The Deepfakes Analysis Unit (DAU) reviewed a video that features Gautam Adani, billionaire businessman, founder and chairperson of the Adani Group, apparently promoting an online gaming platform. After putting the video through A.I. detection tools and getting our expert partners to weigh in, we were able to conclude that the video was doctored using A.I-generated audio.
The 38-second video in Hindi, embedded in a Facebook post, was sent to the DAU by a fact-checking partner for verification. The video purports that Mr. Adani is vouching for the gaming platform to be a sure-fire way of earning money and that he is making a strong case for joining the platform.
A series of graphics flash throughout the video, including varied logos of the supposed platform, and illustrations indicating high returns on investment and bonus payouts. Hindi subtitles for the male voice heard in the clip are visible along the bottom of the video frame. The language used is less conversational, more literary.
For a good part of the video, the lip movements of Adani are out-of-sync with the words that can be heard in the corresponding audio track. The region around his mouth, especially his chin, seems to quiver unnaturally and his lips appear to change shape at various points in the video. Toward the end of the clip when the audio breaks for a few seconds his mouth can still be seen in motion.
His voice sounds very robotic, scripted, without change in pitch or tone. The long pauses characteristic of his style of delivery, seen in recorded interviews, are missing from the video.
After running a reverse image search using screenshots of Adani’s close-up from the video, we were able to locate this video published on March 14, 2024 from the official Youtube channel of ET NOW, a news channel.
On comparing the original video with the one we were analysing, we assessed that Adani’s backdrop, clothing, and mannerism are identical in the two videos. However, he spoke in English in the original video, and his lip movements and address are starkly different in the two videos.
To discern if A.I. had been used to manipulate the visual and audio elements in the video under review, we put it through A.I. detection tools.
Hive AI’s deepfake video detection tool did not detect any manipulation using A.I. in the visuals, but their audio tool indicated tampering using A.I. in the latter half of the audio track.
We also ran the video through TrueMedia’s deepfake detector which suggested substantial evidence of manipulation in the video, overall. In a further breakdown of the analysis, it gave a 100 percent confidence score to “A.I.-generated audio detection” and 78 percent confidence score to “audio analysis”, the latter being a subcategory which indicates that the audio could have been produced using an A.I. audio generator. The audio analysis highlights a strong possibility of the use of A.I. in the audio track.
The tool also gave a 92 percent confidence score to “face manipulation” and a 64 percent confidence score to “generative convolutional vision transformer”, both of which are subcategories that point to the probability that A.I. was used to fabricate the faces featured in the video, in this case it’s Adani’s face.
To get an expert analysis on the audio track used in the video, we escalated it to our partner IdentifAI, a San Francisco-based deepfake security startup.
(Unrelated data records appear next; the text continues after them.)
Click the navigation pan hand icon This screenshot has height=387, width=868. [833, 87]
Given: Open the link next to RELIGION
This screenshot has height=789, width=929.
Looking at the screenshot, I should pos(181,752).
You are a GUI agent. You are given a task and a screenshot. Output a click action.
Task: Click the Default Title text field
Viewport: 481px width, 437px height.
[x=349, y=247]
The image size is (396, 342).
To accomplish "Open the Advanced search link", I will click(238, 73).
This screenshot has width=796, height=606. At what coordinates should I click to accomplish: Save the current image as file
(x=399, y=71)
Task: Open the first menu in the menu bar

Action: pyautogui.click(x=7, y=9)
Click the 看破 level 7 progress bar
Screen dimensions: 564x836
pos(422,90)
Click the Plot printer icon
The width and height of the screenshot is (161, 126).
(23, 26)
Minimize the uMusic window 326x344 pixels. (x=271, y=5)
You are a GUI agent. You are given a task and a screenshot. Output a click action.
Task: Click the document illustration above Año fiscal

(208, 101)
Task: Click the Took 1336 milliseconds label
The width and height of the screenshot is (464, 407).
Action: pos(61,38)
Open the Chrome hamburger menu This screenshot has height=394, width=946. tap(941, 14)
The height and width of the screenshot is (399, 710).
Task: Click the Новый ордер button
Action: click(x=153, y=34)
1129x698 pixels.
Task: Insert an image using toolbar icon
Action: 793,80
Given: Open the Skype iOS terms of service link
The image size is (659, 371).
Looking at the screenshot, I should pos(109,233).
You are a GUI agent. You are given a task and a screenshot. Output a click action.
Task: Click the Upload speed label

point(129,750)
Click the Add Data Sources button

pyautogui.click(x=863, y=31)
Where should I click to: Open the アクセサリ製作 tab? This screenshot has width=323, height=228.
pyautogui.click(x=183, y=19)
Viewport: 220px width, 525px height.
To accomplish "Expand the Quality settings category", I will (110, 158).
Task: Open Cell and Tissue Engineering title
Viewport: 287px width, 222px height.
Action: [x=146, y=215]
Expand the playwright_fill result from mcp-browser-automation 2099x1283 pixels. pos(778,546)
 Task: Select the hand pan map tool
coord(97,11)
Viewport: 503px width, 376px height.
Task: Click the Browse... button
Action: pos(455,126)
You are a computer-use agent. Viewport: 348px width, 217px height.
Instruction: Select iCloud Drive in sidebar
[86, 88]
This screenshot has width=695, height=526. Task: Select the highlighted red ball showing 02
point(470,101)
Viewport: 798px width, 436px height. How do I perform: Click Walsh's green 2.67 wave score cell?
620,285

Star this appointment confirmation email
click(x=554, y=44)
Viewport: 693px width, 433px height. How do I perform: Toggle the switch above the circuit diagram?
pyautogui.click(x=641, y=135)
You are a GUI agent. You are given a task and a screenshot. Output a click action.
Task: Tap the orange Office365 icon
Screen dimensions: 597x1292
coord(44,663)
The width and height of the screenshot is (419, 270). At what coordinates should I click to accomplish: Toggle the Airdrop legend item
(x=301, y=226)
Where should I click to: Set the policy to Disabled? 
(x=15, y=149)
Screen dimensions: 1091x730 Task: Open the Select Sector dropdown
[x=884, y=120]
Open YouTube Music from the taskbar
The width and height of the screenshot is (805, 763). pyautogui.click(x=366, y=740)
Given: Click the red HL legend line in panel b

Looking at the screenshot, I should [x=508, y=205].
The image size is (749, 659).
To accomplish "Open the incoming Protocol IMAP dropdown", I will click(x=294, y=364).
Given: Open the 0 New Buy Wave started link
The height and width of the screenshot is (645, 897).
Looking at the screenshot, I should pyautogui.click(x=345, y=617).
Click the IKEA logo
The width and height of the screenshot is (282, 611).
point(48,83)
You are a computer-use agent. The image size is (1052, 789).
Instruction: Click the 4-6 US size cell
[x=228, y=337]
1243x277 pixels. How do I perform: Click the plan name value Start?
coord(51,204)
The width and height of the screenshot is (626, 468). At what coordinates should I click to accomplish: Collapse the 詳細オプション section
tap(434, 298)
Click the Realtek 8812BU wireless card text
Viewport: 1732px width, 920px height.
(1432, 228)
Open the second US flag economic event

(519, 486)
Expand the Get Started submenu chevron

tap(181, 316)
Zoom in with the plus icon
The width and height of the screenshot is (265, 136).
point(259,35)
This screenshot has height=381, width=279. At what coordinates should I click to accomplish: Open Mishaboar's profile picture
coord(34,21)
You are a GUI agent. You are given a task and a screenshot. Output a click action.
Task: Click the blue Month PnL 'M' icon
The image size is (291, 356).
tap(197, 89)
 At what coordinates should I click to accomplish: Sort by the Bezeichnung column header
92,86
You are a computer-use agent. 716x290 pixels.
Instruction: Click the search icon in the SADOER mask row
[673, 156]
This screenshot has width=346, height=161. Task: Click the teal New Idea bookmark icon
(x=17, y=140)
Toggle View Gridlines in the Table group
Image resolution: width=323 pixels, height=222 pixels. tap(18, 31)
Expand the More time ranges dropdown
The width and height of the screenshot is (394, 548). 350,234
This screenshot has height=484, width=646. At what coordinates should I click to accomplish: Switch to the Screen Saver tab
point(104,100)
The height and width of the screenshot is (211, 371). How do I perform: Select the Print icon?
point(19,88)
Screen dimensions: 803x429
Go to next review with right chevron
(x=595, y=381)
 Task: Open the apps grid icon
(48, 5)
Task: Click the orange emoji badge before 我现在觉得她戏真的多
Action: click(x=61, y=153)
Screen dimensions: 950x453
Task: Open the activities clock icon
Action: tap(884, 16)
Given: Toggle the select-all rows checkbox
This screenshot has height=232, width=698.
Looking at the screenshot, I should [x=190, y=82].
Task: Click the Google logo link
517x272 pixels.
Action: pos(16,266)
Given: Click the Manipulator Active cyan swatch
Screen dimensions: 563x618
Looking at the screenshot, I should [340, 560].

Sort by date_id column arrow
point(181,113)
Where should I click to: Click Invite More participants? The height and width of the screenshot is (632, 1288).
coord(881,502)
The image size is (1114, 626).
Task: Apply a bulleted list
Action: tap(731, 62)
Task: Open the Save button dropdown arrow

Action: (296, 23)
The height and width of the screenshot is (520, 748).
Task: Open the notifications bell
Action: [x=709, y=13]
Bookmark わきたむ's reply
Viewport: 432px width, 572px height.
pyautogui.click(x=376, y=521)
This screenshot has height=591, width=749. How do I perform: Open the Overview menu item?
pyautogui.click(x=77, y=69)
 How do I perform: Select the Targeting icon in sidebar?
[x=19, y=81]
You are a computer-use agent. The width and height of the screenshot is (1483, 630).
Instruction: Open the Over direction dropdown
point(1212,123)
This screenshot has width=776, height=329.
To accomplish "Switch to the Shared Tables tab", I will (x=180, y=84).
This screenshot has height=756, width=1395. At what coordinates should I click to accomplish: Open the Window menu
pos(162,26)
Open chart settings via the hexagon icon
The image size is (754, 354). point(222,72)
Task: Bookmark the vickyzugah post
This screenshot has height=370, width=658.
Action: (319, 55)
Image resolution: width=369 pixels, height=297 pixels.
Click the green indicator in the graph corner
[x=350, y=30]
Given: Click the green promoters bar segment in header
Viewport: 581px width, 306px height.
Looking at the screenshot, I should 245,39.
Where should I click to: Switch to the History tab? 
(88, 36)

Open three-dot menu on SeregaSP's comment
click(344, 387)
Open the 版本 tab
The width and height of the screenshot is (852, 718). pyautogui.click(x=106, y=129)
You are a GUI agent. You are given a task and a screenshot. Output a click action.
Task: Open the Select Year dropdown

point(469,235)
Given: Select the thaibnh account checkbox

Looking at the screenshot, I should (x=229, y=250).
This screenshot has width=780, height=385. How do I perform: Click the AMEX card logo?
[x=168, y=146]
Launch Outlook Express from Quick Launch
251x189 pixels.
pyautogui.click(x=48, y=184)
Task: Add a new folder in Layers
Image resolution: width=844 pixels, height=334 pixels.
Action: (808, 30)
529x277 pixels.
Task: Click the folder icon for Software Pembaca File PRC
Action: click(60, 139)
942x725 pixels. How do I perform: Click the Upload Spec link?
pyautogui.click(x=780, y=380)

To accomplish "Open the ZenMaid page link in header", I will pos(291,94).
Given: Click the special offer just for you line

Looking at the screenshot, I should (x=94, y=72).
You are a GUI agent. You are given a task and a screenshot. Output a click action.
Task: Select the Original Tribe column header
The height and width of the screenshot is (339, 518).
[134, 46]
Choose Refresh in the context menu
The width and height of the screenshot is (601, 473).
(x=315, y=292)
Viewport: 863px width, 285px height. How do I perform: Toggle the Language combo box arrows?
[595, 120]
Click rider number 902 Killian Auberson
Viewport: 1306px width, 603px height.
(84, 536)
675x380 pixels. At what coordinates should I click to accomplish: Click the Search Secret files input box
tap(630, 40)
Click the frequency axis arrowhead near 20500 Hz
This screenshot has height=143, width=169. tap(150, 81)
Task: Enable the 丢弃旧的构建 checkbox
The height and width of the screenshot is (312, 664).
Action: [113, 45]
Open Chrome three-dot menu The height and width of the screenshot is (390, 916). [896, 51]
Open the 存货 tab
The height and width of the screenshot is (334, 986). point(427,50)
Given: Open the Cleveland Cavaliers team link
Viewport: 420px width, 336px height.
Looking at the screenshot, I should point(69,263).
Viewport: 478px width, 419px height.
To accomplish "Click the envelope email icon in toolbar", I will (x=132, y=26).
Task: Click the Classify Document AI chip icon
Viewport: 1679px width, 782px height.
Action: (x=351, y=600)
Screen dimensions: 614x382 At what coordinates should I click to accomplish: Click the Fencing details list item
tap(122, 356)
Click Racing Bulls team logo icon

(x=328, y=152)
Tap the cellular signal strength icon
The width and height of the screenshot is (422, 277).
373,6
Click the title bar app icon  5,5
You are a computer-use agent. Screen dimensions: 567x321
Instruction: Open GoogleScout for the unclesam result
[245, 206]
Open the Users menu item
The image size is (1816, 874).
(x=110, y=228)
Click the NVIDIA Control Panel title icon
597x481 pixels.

They used their audio detection software to check the authenticity of the audio in the clip.
First, they took two real voice samples of Adani’s to generate an audio profile of his. Then they used a heat-map analysis to compare that profile with the audio sample retrieved from the manipulated video after removing background noise.
The image on the left displays a comparison between his real voice and the audio profile of his generated by our partner. The image on the right represents the comparison of the voice sample from the manipulated video with the generated audio profile. The patterns on both images are not identical, indicating that A.I. was used to generate the speech that is being attributed to Adani.
We also sought an expert analysis from our partners at RIT’s DeFake Project to make sense of the oddities that we noticed around Adani’s face in the manipulated video. Saniat Sohrawardi from the project stated that his analysis included reviewing the video with the audio track as well as without it.
Mr. Sohrawardi noted that with the audio intact, the inconsistencies were even more obvious as Adani appears to mumble with a closed mouth, while clear words are heard in the accompanying audio. The video seems to have used wav2lip code repository, a speech-to-lip generation code repository accessible online.
The collage above shows Adani’s teeth melting into his lips, his dentition curving along the shape of the lips, and his lower lip seems swollen in one image.
Sohrawardi added that without the audio file, he was able to identify visual artefacts that made the interior of Adani’s mouth look sharper and the arrangement of his teeth look unrealistically warped.
On the basis of our findings and analysis from experts, we assessed that Adani did not promote any dubious gaming platform, and that his cloned voice was used over original visuals to fabricate a video.
(Written by Debraj Sarkar, and edited by Pamposh Raina.)
Kindly Note: The manipulated audio/video files that we receive on our tipline are not embedded in our assessment reports because we do not intend to contribute to their virality.